Hive Mind
- First edition
- Author: Garett Jones
- Language: English
- Published: 2015
- Publisher: Stanford University Press
- Pages: 224
- ISBN: 978-0-8047-8596-9

= Hive Mind (book) =

2015 book by Garett Jones

Hive Mind: How Your Nation's IQ Matters So Much More Than Your Own is a book by Garett Jones, published in 2015 by Stanford University Press. It explores the relationship between individual IQ, national average IQ and economic prosperity. The book argues that a nation's average IQ is more strongly associated with the nation's prosperity than an individual's IQ is with their income. Jones argues that higher average IQ improves a country's fortunes via multiple channels, such as better institutions.

== Synopsis ==
Jones argues that cognitive skills produce benefits beyond the individual through saving, cooperation, political decision-making, teamwork and social influence. Drawing on the O-ring theory of economic development, he describes how small differences in workers' skills can produce large differences in team productivity when tasks are interdependent. He also discusses the Flynn effect and the potential for health, nutrition and education to raise cognitive skills, while acknowledging uncertainty about how best to achieve lasting improvements.

=== Da Vinci effect ===
The book relates personal intelligence to group intelligence with a concept the author calls the da Vinci effect. This concept describes the tendency of an individual performing well on one cognitive task to perform well on others, relating it to general intelligence. Jones also applies the concept to national average test scores.

== Reception ==
The book was reviewed by Scott Alexander on Slate Star Codex and Stuart Ritchie.

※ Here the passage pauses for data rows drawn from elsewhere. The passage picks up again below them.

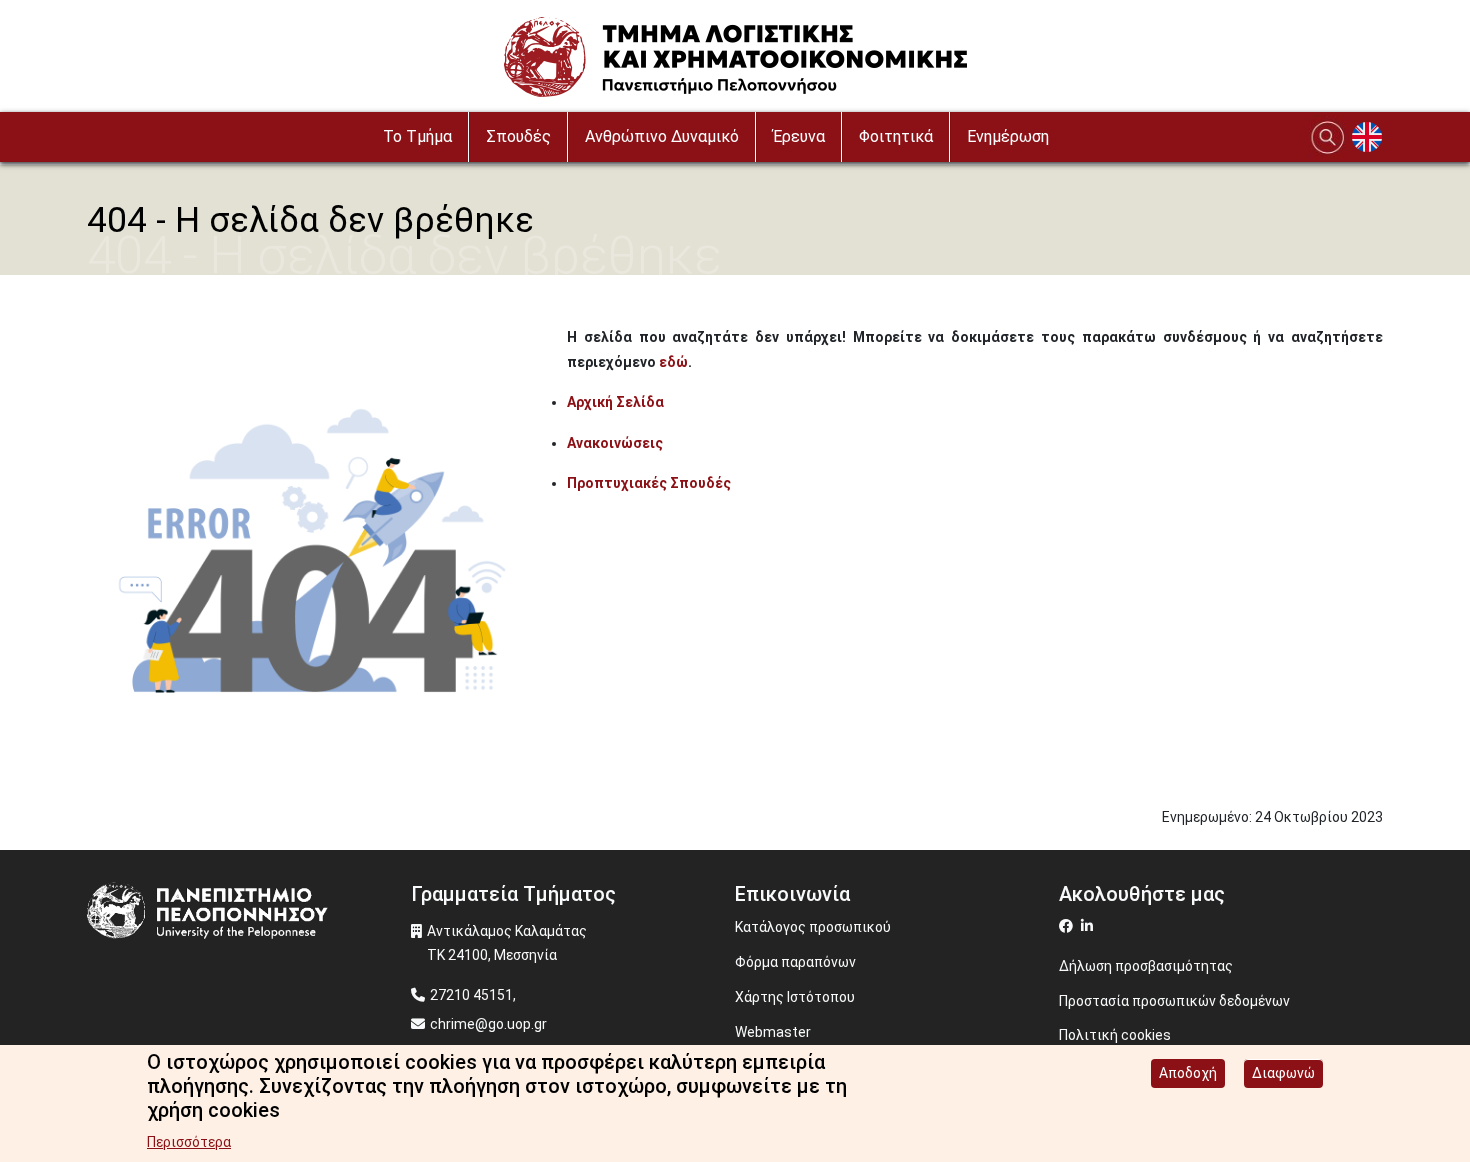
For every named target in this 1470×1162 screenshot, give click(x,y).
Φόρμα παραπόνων (795, 962)
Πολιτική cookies (1115, 1035)
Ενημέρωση (1008, 136)
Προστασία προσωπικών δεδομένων (1174, 1001)
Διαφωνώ (1283, 1073)
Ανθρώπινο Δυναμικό (662, 136)
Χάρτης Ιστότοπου (795, 997)
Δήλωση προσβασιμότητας (1146, 966)
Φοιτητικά (896, 136)
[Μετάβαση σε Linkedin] (1089, 926)
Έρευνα (799, 136)
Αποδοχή (1188, 1073)
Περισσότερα (189, 1142)
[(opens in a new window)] (1068, 926)
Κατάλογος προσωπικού (813, 927)
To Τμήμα (417, 136)
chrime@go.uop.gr (488, 1024)
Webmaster (773, 1032)
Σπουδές (518, 136)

Alexander praised the book's readability and discussion of research, but questioned whether its evidence established that higher national IQ causes prosperity, rather than prosperity raising IQ.

Writing in Governance, Fred Thompson praised the book's clarity and described it as possibly the year's most important economics book. He argued, however, that it neglected how social segregation might limit the benefits of imitation, and found its explanations of wage differences and international migration insufficiently developed.

The book won the gold medal in the Finance/Investment/Economics category of the 2016 Independent Publisher Book Awards.